— Written task —
Starting at the line that contains "Task: Click the Copy column info icon" and stopping after the line that contains "Click the New", write out those lines again with "icon" switched to "button" and everything else unchanged. Give only those lines.

[Item-finding records]
▼

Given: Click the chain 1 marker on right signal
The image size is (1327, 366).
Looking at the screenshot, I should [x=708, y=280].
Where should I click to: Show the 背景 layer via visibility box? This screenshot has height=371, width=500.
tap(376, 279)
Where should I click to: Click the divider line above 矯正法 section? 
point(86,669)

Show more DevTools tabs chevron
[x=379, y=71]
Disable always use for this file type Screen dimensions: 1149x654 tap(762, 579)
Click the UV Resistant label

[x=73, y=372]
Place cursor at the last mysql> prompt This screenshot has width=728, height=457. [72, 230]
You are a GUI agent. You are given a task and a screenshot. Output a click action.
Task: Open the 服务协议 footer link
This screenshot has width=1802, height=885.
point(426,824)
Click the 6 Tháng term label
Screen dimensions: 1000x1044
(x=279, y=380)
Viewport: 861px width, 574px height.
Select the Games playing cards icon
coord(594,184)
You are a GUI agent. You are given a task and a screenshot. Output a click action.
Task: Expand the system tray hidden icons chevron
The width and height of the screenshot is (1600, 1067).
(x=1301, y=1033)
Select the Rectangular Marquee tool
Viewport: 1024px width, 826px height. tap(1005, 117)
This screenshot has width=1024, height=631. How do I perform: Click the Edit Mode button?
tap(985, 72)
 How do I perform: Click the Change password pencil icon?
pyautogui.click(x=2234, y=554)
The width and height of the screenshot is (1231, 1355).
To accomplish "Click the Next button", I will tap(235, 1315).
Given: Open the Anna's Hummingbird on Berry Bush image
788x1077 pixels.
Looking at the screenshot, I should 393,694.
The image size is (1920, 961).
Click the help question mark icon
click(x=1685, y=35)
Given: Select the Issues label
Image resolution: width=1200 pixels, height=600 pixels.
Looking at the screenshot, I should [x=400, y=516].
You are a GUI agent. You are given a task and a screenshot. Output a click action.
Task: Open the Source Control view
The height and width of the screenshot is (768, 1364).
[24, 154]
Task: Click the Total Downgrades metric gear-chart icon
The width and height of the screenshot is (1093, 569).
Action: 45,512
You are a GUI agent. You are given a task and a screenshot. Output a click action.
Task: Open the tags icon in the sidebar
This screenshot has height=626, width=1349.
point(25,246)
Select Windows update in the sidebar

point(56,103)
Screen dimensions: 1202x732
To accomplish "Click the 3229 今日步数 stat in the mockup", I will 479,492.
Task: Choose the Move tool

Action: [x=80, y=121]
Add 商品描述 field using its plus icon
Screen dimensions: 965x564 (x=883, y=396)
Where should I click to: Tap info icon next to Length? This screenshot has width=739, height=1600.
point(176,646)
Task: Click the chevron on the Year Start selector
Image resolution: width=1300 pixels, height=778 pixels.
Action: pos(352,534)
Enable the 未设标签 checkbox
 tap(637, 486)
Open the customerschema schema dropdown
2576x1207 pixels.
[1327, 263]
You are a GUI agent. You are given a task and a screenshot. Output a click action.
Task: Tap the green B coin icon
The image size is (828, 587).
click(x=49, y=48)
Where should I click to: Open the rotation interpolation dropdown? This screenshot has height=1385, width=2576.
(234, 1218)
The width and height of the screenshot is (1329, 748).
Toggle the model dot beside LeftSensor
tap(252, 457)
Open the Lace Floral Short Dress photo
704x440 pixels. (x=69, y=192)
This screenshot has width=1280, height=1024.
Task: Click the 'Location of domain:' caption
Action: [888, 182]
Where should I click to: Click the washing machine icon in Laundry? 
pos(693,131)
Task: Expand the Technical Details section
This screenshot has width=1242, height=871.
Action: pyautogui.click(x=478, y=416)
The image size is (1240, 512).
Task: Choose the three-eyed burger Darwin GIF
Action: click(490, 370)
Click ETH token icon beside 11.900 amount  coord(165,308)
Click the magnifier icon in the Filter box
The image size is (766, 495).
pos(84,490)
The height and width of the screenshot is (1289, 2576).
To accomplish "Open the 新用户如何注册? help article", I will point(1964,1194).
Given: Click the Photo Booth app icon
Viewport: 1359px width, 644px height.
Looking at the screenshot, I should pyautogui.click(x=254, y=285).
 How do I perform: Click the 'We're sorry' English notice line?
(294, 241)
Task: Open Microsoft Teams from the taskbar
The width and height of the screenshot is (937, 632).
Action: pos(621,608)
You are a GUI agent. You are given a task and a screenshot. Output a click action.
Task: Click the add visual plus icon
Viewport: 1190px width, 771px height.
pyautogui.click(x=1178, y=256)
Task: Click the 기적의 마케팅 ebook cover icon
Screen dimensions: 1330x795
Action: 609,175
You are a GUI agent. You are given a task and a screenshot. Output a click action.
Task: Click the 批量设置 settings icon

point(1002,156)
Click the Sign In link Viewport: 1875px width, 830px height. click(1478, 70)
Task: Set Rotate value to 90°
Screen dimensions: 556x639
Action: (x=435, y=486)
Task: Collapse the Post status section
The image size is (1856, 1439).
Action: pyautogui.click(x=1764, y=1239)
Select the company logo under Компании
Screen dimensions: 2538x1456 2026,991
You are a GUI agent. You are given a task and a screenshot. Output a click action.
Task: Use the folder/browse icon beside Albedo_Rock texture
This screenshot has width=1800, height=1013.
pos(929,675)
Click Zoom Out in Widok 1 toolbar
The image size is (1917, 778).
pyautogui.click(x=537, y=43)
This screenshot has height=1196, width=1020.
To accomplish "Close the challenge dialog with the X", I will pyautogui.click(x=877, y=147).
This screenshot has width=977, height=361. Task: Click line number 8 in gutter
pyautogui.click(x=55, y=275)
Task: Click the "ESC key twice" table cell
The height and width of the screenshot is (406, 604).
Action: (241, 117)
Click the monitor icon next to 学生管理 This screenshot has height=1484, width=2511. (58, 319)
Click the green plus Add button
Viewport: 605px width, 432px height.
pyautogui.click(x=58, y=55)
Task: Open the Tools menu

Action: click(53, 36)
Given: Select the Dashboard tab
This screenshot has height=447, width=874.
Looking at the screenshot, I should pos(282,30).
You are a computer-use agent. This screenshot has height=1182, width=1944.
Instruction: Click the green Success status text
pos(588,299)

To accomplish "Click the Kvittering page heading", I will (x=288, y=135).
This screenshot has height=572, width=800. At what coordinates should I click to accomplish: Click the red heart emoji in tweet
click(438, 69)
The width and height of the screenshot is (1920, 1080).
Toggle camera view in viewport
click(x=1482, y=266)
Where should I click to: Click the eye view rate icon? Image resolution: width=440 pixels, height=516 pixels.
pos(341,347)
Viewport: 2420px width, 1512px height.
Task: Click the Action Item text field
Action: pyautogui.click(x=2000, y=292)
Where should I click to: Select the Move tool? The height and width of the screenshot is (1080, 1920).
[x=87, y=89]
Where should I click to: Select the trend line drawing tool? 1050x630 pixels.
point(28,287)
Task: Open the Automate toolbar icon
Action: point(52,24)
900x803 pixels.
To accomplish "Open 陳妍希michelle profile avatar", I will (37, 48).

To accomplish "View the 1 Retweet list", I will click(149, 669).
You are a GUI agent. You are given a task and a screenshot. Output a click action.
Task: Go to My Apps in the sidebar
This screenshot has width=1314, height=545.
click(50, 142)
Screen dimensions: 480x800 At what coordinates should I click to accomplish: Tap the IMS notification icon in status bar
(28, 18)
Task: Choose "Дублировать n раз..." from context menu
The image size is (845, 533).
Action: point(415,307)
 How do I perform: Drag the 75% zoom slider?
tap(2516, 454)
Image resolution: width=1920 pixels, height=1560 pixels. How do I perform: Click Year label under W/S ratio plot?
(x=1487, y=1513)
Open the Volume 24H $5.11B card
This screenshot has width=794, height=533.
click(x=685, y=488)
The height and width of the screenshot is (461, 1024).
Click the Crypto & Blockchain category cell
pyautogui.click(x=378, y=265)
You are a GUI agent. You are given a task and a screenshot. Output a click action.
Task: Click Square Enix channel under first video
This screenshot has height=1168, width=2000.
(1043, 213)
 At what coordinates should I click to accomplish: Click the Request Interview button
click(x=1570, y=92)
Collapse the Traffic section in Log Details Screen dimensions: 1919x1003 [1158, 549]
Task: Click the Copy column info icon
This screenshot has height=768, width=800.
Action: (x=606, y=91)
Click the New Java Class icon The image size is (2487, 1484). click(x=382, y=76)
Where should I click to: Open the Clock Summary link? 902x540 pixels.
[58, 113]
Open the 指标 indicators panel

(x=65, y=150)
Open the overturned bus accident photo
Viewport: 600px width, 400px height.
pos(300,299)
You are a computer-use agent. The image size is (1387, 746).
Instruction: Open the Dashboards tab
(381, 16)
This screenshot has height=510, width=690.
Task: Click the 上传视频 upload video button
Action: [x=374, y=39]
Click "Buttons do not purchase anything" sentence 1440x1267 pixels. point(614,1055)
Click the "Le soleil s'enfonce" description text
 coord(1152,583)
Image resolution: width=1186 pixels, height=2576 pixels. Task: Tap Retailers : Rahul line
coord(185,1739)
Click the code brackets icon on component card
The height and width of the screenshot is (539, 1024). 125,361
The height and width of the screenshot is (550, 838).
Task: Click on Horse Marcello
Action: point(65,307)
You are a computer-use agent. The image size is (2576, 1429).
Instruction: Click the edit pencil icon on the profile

▲

— Correct answer —
Task: Click the Copy column info button
This screenshot has height=768, width=800.
Action: (x=606, y=91)
Click the New Java Class button The image size is (2487, 1484). click(x=382, y=76)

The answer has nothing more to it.